Short exercise:
Switch every occurrence of "GUI agent" in the records below to "screen assistant", and reproduce the records with no other changes.

Records supplied:
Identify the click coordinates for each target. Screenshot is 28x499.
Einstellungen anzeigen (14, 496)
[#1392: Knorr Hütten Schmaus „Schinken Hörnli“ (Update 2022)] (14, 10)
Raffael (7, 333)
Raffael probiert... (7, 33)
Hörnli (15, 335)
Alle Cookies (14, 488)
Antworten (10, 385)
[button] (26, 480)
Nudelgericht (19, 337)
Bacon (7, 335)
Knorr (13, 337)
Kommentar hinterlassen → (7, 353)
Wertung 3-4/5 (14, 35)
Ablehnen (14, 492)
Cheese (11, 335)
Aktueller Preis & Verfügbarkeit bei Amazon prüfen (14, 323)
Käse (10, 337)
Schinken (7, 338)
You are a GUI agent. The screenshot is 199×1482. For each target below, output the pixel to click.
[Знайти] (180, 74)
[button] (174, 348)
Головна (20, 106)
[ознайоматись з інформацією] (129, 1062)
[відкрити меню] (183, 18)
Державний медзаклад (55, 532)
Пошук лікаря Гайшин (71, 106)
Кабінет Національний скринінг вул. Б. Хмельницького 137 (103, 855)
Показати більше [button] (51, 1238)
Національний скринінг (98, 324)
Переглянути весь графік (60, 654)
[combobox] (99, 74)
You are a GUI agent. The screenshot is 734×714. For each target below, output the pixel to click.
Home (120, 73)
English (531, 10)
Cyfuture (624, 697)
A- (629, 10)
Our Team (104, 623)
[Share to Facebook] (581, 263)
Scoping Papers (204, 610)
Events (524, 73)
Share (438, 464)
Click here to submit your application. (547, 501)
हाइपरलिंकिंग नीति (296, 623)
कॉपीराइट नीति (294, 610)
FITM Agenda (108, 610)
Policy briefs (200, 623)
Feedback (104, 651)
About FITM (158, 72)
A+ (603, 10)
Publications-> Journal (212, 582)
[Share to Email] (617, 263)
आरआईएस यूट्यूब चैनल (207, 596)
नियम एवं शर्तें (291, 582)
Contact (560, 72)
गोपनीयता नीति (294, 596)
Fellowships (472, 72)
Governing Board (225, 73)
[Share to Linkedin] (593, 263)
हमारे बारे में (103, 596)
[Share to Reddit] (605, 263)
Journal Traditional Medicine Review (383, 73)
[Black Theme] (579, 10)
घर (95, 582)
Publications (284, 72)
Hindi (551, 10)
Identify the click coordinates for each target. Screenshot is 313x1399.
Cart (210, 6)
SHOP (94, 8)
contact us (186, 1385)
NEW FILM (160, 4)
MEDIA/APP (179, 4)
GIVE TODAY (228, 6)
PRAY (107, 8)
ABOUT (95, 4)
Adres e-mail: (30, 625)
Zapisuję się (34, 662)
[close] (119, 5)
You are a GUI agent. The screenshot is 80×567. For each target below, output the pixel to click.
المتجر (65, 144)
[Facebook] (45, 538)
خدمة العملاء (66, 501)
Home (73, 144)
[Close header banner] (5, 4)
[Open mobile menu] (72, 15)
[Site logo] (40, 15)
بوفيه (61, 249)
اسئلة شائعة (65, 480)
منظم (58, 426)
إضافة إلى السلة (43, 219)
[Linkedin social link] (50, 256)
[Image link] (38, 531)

The solution:
Identify the click coordinates for each target. Screenshot is 28x499.
Einstellungen anzeigen (14, 496)
[#1392: Knorr Hütten Schmaus „Schinken Hörnli“ (Update 2022)] (14, 10)
Raffael (7, 333)
Raffael probiert... (7, 33)
Hörnli (15, 335)
Alle Cookies (14, 488)
Antworten (10, 385)
[button] (26, 480)
Nudelgericht (19, 337)
Bacon (7, 335)
Knorr (13, 337)
Kommentar hinterlassen → (7, 353)
Wertung 3-4/5 (14, 35)
Ablehnen (14, 492)
Cheese (11, 335)
Aktueller Preis & Verfügbarkeit bei Amazon prüfen (14, 323)
Käse (10, 337)
Schinken (7, 338)
You are a screen assistant. The screenshot is 199×1482. For each target below, output the pixel to click.
[Знайти] (180, 74)
[button] (174, 348)
Головна (20, 106)
[ознайоматись з інформацією] (129, 1062)
[відкрити меню] (183, 18)
Державний медзаклад (55, 532)
Пошук лікаря Гайшин (71, 106)
Кабінет Національний скринінг вул. Б. Хмельницького 137 (103, 855)
Показати більше [button] (51, 1238)
Національний скринінг (98, 324)
Переглянути весь графік (60, 654)
[combobox] (99, 74)
You are a screen assistant. The screenshot is 734×714. For each target below, output the pixel to click.
Home (120, 73)
English (531, 10)
Cyfuture (624, 697)
A- (629, 10)
Our Team (104, 623)
[Share to Facebook] (581, 263)
Scoping Papers (204, 610)
Events (524, 73)
Share (438, 464)
Click here to submit your application. (547, 501)
हाइपरलिंकिंग नीति (296, 623)
कॉपीराइट नीति (294, 610)
FITM Agenda (108, 610)
Policy briefs (200, 623)
Feedback (104, 651)
About FITM (158, 72)
A+ (603, 10)
Publications-> Journal (212, 582)
[Share to Email] (617, 263)
आरआईएस यूट्यूब चैनल (207, 596)
नियम एवं शर्तें (291, 582)
Contact (560, 72)
गोपनीयता नीति (294, 596)
Fellowships (472, 72)
Governing Board (225, 73)
[Share to Linkedin] (593, 263)
हमारे बारे में (103, 596)
[Share to Reddit] (605, 263)
Journal Traditional Medicine Review (383, 73)
[Black Theme] (579, 10)
घर (95, 582)
Publications (284, 72)
Hindi (551, 10)
Identify the click coordinates for each target. Screenshot is 313x1399.
Cart (210, 6)
SHOP (94, 8)
contact us (186, 1385)
NEW FILM (160, 4)
MEDIA/APP (179, 4)
GIVE TODAY (228, 6)
PRAY (107, 8)
ABOUT (95, 4)
Adres e-mail: (30, 625)
Zapisuję się (34, 662)
[close] (119, 5)
You are a screen assistant. The screenshot is 80×567. For each target below, output the pixel to click.
المتجر (65, 144)
[Facebook] (45, 538)
خدمة العملاء (66, 501)
Home (73, 144)
[Close header banner] (5, 4)
[Open mobile menu] (72, 15)
[Site logo] (40, 15)
بوفيه (61, 249)
اسئلة شائعة (65, 480)
منظم (58, 426)
إضافة إلى السلة (43, 219)
[Linkedin social link] (50, 256)
[Image link] (38, 531)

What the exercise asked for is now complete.